# Extracted material
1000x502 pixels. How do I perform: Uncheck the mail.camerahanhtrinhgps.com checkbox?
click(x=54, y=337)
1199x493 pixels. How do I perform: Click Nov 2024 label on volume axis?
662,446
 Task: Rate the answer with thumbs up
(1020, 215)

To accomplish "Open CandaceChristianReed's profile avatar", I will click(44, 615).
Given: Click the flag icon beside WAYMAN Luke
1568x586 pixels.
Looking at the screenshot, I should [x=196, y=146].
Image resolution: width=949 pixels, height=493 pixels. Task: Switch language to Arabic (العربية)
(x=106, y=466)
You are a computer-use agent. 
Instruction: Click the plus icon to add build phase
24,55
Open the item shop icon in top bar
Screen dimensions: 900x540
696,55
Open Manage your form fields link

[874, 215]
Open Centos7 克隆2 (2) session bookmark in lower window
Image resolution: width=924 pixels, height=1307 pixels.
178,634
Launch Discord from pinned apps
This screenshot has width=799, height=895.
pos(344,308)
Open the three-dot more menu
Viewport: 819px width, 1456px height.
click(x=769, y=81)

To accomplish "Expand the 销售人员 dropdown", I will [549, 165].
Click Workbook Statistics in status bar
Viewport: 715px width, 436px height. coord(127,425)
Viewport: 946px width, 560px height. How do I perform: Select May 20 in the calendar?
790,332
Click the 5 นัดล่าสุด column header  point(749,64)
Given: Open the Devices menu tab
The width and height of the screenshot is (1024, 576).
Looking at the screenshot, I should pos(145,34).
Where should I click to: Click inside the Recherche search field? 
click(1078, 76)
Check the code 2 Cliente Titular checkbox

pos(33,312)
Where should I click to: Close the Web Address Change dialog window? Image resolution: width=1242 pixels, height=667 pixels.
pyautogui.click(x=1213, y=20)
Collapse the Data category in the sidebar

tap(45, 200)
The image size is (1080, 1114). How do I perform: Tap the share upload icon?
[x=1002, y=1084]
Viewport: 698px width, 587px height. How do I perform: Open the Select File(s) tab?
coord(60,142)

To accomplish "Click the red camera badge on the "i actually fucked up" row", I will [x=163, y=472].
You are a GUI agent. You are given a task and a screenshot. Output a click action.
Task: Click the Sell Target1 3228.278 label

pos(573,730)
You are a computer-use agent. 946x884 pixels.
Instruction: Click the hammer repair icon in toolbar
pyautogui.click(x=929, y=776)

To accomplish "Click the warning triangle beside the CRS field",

# Try it
Report how many lines of the records above contain the word "computer", and give only that number.

# Answer box
2